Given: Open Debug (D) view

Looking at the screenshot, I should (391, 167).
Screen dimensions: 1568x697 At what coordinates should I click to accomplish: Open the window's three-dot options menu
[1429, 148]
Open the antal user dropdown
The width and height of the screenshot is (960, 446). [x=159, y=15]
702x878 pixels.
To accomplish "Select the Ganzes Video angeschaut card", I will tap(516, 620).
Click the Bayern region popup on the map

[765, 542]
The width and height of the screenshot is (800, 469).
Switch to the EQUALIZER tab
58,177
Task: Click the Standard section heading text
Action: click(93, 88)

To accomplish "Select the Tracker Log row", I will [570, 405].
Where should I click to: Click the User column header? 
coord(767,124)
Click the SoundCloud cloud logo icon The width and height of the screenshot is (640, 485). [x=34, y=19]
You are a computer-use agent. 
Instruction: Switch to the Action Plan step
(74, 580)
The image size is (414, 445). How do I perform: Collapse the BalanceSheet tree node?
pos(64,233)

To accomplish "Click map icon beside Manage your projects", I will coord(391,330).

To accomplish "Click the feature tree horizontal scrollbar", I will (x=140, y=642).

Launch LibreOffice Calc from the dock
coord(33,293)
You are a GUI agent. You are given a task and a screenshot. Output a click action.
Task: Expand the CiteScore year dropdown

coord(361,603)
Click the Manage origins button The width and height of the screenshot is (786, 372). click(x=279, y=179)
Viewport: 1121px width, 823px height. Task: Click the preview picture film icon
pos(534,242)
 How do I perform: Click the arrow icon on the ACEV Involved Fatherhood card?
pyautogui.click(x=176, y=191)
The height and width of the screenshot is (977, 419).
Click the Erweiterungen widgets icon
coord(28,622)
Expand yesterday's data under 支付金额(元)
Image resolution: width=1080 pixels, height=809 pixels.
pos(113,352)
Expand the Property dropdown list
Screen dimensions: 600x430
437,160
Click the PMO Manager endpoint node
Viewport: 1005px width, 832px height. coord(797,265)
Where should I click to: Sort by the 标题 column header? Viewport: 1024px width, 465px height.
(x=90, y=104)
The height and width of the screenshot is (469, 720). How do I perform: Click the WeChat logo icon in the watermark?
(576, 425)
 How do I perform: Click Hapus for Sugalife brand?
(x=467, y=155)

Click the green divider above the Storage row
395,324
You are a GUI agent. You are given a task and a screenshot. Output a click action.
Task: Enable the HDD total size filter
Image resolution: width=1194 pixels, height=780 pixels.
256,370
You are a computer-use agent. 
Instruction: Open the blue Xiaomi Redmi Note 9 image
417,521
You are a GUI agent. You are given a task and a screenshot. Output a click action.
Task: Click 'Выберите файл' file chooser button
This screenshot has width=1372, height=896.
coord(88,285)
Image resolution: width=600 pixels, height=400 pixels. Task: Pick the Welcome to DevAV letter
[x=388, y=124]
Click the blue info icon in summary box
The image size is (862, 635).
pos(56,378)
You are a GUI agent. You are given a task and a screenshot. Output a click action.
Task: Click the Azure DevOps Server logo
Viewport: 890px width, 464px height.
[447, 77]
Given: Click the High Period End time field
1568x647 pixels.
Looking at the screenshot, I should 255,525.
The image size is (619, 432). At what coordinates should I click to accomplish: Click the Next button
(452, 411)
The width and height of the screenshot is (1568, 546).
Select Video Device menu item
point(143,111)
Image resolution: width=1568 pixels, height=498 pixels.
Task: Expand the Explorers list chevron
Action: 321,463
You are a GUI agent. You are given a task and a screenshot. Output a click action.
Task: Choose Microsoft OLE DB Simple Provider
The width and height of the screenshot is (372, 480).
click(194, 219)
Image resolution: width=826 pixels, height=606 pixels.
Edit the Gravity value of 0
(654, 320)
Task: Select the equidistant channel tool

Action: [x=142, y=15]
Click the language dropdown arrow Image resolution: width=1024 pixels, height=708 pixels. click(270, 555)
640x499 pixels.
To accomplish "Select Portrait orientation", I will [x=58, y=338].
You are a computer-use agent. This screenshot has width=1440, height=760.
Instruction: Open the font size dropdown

....

* WORK REQUEST *
Go to the line containing "Edit the Gravity value of 0" in the listing. Print it and every line through the last one, exactly and with nothing more.

* COMPLETED TASK *
Edit the Gravity value of 0
(654, 320)
Task: Select the equidistant channel tool

Action: [x=142, y=15]
Click the language dropdown arrow Image resolution: width=1024 pixels, height=708 pixels. click(270, 555)
640x499 pixels.
To accomplish "Select Portrait orientation", I will [x=58, y=338].
You are a computer-use agent. This screenshot has width=1440, height=760.
Instruction: Open the font size dropdown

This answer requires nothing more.